**Task prompt**
Copy the stretch of the forum thread about fascism and Hitler from "And no I don't" through "a concentration camp." word for word.

Fascism is an example of a western class struggle gone horribly wrong. The Germans were an oppressed people in their homeland. I’m curious to know what the tipping point is that makes genocide appealing? Just an off topic thought, morose but important because there might come a time when it will happen. I think we remember Hitler and his actions to well to repeat the same mistake. But there might be a Syrian, Lebanese or Palestinian to whom Hitler is an unsung hero. Because obvious reasons. Also it is a mistake to think of the west as always on the giving end of fascism and never at the receiving. 

... there are examples of ethnic cleansing and genocide that are instigated by blacks, Idi Amin; by Arabs, Saddam Hussein; by Asians, Genghis Khan or more recently Pol Pot. Israel pulled some nasties too. Were those attacks on Lebanon that necessary? 

Accepting Islam is cultural suicide. Ignoring the voices of Arabic, African and eastern men and women who feel Islam is a definite evil is not only willfully ignorant but it is also inhumane. We cannot look at their reality and assume it is similar to our own. We cannot assume that everything that is foreign and different from our own will nourish and enrich us. I believe the myth of diversity is long exhausted or we should expand it to include criticism. Why should we practice tolerance, especially when the practices of others are intolerable?

Without disclosing too much personal information I have family and friends who are social workers and psychologists and they deal with clients coping with honor killings, with rape, with family violence, with the subjugation of women and children. I promise you this happens in multicultural Canada, in England and Germany and is not the fabrication of some right wing pundit. I try to avoid media that intrudes on my personal space and impedes my capacity to think.

... since you asked, I do feel there is a point to saying “NO” to Islam. I have no moral qualms, just like I have no moral qualms about arresting an abusive parent against the will of a crying child. In this case the abusive parent is in imaginary form.

[Even if you do believe in God, spirituality or an afterlife, there is a world of a difference between fire and brimstone Christianity that has plagued history for most of it’s existence and it’s modern incarnation which is quite recent. Perhaps a mid-late 20th century phenomenon]
*
... PS, you DID ask.* It's not that I haven't given much thought to this and entertained many options.

And no I don't think Trump is Hitler because it would only discredit the atrocity that was fascism. I could take you to Warsaw and show you a cell or two inside a concentration camp.


----------



## Vahyavishdapaya (Sep 2, 2014)

Yes, insofar as Hitler was a fucking smart and capable guy who earned everything which came his way in life: he earned it, on his own merit, not from an inherited fortune from his parents. Hitler was an organic achiever, not an artificial, synthetic silver spoon ass motherfucker like Donald Trump.

Plato once wrote that the rulers of a society must never be allowed to own property or earn a salary beyond precisely what they needed to live, to cover the basic costs of living and nothing more. This, he reasoned, would be the only way to ensure that the ruler(s) would govern in the best interests of all, would function as a true servant of the public and not abuse the power entrusted in them by we the people for selfish gain. You can bet Trump, owning half of Manhattan or whatever, will behave in leadership exactly as he has done in life to date, greed is good and all that fucking psychopathic bullshit.


----------



## Kytaari (Mar 14, 2011)

I compared Obama to Hitler during his terms.

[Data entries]
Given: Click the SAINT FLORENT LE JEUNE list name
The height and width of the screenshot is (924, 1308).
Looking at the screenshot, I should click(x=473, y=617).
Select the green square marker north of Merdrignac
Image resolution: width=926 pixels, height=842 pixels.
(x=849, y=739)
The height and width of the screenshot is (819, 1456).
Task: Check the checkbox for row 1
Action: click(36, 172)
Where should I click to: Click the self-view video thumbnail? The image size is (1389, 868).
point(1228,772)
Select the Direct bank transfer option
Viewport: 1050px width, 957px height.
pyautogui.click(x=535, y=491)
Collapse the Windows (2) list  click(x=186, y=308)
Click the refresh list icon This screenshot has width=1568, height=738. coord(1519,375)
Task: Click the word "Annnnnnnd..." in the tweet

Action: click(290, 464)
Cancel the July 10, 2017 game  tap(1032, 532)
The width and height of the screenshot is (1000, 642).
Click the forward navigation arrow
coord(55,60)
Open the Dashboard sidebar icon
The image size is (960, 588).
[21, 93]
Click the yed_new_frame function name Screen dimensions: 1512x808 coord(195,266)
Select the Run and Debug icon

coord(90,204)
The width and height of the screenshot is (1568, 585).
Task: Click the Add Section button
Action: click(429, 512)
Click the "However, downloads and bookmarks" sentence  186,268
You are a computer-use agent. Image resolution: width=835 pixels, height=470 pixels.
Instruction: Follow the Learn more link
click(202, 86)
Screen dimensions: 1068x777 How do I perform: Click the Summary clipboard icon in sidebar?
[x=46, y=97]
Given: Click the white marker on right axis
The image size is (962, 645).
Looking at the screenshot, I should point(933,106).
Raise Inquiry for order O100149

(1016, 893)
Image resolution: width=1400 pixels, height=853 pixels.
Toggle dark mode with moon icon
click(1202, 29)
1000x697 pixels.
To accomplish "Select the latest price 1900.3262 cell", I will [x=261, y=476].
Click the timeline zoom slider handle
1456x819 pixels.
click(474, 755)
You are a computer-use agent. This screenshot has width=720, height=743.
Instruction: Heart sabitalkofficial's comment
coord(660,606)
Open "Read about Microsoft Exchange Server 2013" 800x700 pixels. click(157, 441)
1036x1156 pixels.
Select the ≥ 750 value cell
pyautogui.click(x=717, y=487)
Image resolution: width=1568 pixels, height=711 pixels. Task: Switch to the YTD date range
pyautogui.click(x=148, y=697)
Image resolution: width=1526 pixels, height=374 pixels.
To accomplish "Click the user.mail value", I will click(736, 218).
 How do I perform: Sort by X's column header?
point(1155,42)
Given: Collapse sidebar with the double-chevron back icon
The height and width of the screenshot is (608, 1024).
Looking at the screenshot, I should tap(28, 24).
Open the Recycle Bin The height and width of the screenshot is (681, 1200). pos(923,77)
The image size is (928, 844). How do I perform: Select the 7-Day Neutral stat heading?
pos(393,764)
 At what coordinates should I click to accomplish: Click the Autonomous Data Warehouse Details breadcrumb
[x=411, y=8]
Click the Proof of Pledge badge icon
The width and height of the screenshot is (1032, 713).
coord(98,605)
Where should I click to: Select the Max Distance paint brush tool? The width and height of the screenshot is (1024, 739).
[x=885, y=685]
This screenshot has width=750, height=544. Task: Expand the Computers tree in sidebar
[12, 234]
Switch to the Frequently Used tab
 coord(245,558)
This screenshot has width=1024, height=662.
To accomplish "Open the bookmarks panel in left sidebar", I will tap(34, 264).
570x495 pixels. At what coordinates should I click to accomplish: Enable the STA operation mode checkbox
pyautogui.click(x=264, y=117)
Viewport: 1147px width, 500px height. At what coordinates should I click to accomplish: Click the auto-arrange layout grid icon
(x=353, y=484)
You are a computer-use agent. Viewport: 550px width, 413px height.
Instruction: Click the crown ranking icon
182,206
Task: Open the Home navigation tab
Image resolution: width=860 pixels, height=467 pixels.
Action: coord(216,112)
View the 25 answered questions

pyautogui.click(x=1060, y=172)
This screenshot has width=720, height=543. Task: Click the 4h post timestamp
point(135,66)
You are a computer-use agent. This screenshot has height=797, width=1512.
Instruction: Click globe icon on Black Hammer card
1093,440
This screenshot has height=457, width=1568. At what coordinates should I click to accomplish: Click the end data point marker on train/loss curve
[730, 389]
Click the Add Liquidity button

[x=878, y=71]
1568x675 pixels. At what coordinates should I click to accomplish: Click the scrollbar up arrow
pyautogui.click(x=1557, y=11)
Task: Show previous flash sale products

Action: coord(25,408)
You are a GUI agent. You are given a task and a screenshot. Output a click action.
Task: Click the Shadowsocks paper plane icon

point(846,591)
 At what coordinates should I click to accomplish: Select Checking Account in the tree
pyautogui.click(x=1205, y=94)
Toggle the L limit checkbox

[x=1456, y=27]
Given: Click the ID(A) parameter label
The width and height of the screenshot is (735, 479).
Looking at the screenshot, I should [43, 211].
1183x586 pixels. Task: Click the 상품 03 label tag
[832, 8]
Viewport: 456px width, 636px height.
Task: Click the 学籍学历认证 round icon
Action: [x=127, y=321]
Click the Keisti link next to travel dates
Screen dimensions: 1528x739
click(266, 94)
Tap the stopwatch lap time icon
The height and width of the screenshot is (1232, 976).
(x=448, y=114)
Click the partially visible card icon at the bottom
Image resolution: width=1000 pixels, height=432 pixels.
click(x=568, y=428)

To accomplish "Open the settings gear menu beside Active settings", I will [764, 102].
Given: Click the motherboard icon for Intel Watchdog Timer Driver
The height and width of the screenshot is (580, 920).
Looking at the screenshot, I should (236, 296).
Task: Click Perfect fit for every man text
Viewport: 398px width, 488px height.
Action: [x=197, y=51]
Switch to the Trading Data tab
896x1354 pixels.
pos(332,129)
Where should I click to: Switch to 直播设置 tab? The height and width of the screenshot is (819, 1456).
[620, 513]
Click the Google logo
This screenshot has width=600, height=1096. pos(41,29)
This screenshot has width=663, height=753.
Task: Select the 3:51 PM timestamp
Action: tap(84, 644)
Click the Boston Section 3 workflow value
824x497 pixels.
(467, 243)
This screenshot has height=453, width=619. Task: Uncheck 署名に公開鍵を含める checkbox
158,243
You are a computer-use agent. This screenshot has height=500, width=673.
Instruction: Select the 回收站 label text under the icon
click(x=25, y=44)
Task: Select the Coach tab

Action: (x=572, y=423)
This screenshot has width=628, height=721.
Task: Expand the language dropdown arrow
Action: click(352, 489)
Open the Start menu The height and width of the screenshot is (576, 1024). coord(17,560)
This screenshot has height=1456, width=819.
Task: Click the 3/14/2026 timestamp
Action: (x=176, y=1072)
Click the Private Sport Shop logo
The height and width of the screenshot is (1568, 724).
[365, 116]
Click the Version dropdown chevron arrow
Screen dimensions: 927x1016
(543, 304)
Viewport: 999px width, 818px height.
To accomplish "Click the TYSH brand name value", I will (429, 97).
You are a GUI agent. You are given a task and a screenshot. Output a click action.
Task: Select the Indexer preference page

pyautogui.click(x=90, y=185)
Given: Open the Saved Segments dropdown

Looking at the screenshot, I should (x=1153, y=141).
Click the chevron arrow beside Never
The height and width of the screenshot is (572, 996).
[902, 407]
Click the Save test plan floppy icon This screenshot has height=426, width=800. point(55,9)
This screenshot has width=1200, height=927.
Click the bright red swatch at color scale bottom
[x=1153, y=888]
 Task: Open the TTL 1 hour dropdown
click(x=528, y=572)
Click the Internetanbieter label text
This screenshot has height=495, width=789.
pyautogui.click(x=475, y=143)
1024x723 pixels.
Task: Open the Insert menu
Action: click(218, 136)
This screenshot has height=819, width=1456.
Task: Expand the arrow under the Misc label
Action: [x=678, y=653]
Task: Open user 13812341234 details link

**Written answer**
And no I don't think Trump is Hitler because it would only discredit the atrocity that was fascism. I could take you to Warsaw and show you a cell or two inside a concentration camp.